*Task details*:
Go through the entries below and say how many lines contain the string "agent"; write only that number.

*Source data*:
* * *
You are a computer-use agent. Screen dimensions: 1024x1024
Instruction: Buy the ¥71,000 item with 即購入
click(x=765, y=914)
* * *
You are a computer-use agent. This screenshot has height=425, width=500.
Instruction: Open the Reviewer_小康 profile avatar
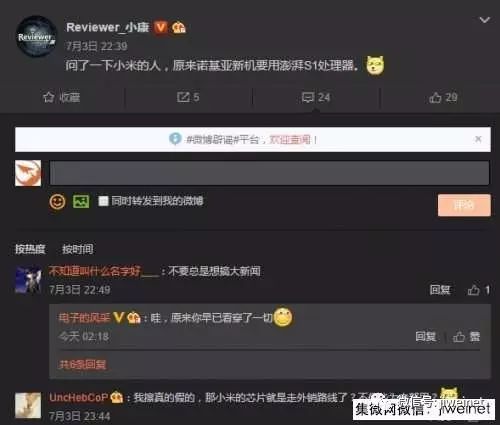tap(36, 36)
* * *
*Solved problem*:
2